What is being asked> Print each line of the items below verbatim, omitting the pictures.

Task inputs>
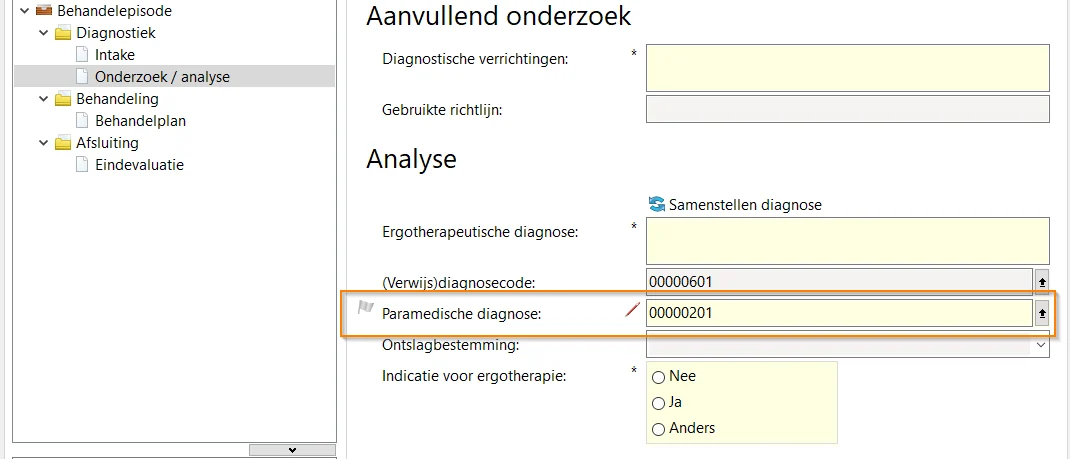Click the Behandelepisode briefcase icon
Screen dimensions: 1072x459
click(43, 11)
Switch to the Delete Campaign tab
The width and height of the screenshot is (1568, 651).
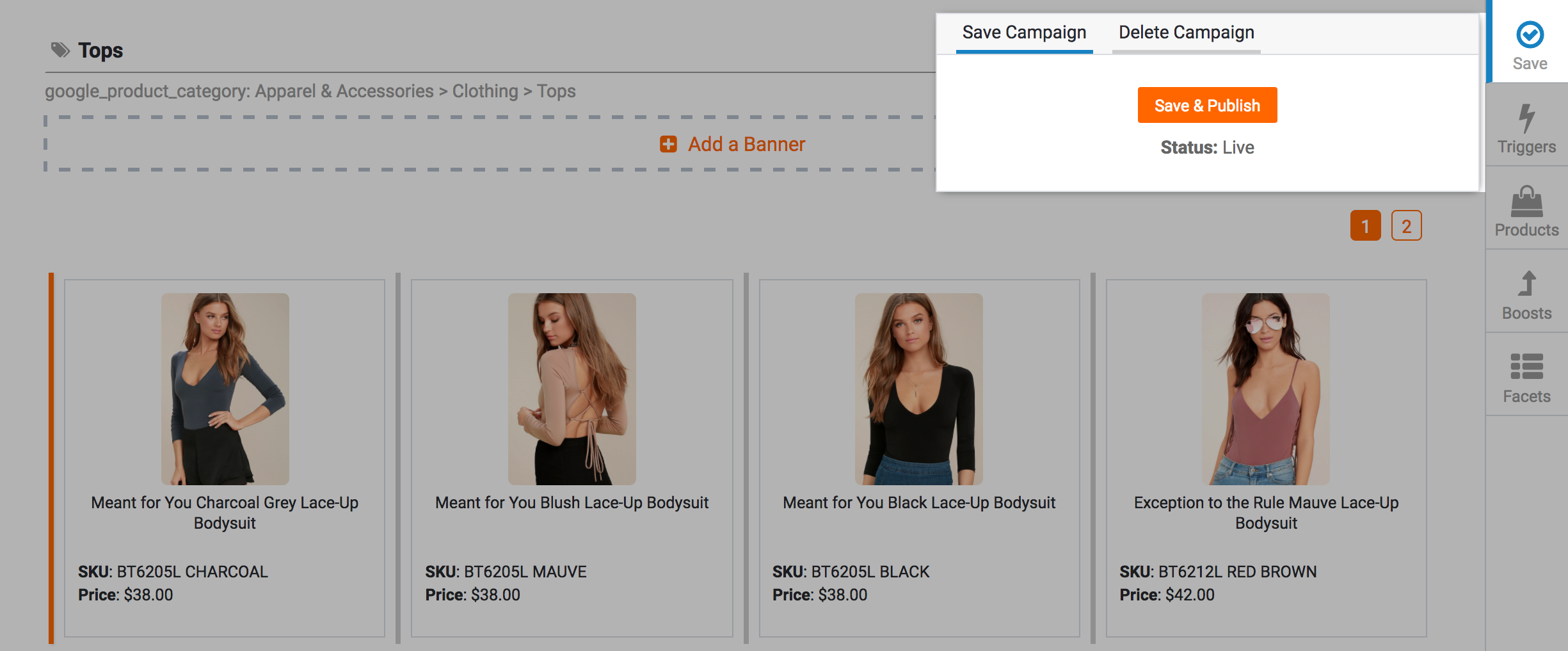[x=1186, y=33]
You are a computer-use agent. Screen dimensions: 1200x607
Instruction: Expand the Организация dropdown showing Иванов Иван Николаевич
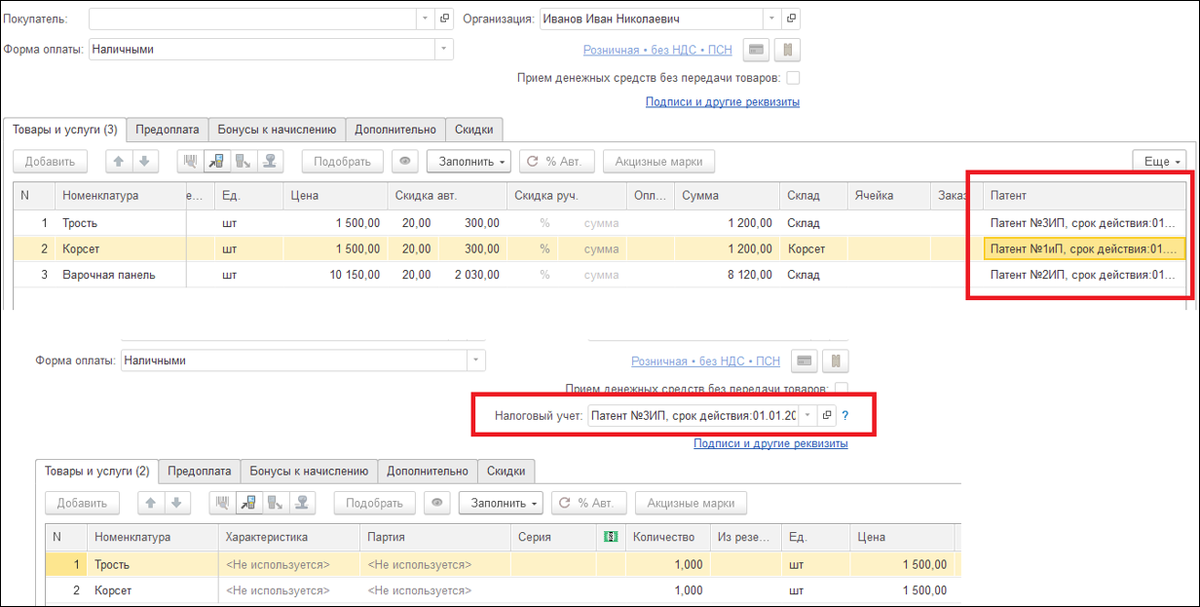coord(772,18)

The answer>
Click the Behandelepisode briefcase icon
Screen dimensions: 1072x459
click(43, 11)
Switch to the Delete Campaign tab
The width and height of the screenshot is (1568, 651).
[x=1186, y=33]
You are a computer-use agent. Screen dimensions: 1200x607
Instruction: Expand the Организация dropdown showing Иванов Иван Николаевич
coord(772,18)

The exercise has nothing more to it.